• Activity:
In full and without alteration, copy the listing.

======== Records for this exercise ========

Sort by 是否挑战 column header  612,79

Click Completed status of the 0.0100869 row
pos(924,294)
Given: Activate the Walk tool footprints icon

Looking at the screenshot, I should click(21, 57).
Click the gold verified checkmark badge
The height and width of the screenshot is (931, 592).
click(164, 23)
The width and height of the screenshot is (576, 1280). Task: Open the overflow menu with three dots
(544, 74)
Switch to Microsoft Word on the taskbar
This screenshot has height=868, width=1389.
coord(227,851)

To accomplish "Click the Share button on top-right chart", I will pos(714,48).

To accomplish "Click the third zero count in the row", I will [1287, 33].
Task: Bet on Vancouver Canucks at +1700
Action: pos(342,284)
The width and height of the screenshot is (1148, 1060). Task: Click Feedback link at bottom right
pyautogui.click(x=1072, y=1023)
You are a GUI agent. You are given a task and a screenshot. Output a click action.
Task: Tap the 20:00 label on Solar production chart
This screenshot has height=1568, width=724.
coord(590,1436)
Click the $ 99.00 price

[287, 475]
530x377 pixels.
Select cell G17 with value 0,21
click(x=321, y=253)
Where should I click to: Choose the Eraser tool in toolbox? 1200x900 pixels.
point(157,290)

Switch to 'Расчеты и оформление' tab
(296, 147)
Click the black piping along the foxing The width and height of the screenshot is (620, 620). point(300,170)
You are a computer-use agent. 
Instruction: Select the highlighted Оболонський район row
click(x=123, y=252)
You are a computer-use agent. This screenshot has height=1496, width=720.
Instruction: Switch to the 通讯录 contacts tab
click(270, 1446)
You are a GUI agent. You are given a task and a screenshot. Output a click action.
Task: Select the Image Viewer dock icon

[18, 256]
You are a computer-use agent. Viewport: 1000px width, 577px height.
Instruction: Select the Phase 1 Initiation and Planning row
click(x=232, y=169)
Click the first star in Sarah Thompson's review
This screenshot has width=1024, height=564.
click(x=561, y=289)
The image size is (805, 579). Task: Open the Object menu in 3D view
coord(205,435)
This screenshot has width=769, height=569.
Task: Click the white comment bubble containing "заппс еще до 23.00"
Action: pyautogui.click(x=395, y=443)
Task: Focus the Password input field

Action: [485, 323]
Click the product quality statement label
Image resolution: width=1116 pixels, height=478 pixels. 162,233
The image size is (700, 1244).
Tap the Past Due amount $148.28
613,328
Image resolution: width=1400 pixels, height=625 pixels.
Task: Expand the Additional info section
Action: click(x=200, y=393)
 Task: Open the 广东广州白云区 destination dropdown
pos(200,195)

========

• Answer for the task:
Sort by 是否挑战 column header  612,79

Click Completed status of the 0.0100869 row
pos(924,294)
Given: Activate the Walk tool footprints icon

Looking at the screenshot, I should click(21, 57).
Click the gold verified checkmark badge
The height and width of the screenshot is (931, 592).
click(164, 23)
The width and height of the screenshot is (576, 1280). Task: Open the overflow menu with three dots
(544, 74)
Switch to Microsoft Word on the taskbar
This screenshot has height=868, width=1389.
coord(227,851)

To accomplish "Click the Share button on top-right chart", I will pos(714,48).

To accomplish "Click the third zero count in the row", I will [1287, 33].
Task: Bet on Vancouver Canucks at +1700
Action: pos(342,284)
The width and height of the screenshot is (1148, 1060). Task: Click Feedback link at bottom right
pyautogui.click(x=1072, y=1023)
You are a GUI agent. You are given a task and a screenshot. Output a click action.
Task: Tap the 20:00 label on Solar production chart
This screenshot has height=1568, width=724.
coord(590,1436)
Click the $ 99.00 price

[287, 475]
530x377 pixels.
Select cell G17 with value 0,21
click(x=321, y=253)
Where should I click to: Choose the Eraser tool in toolbox? 1200x900 pixels.
point(157,290)

Switch to 'Расчеты и оформление' tab
(296, 147)
Click the black piping along the foxing The width and height of the screenshot is (620, 620). point(300,170)
You are a computer-use agent. 
Instruction: Select the highlighted Оболонський район row
click(x=123, y=252)
You are a computer-use agent. This screenshot has height=1496, width=720.
Instruction: Switch to the 通讯录 contacts tab
click(270, 1446)
You are a GUI agent. You are given a task and a screenshot. Output a click action.
Task: Select the Image Viewer dock icon

[18, 256]
You are a computer-use agent. Viewport: 1000px width, 577px height.
Instruction: Select the Phase 1 Initiation and Planning row
click(x=232, y=169)
Click the first star in Sarah Thompson's review
This screenshot has width=1024, height=564.
click(x=561, y=289)
The image size is (805, 579). Task: Open the Object menu in 3D view
coord(205,435)
This screenshot has width=769, height=569.
Task: Click the white comment bubble containing "заппс еще до 23.00"
Action: pyautogui.click(x=395, y=443)
Task: Focus the Password input field

Action: [485, 323]
Click the product quality statement label
Image resolution: width=1116 pixels, height=478 pixels. 162,233
The image size is (700, 1244).
Tap the Past Due amount $148.28
613,328
Image resolution: width=1400 pixels, height=625 pixels.
Task: Expand the Additional info section
Action: click(x=200, y=393)
 Task: Open the 广东广州白云区 destination dropdown
pos(200,195)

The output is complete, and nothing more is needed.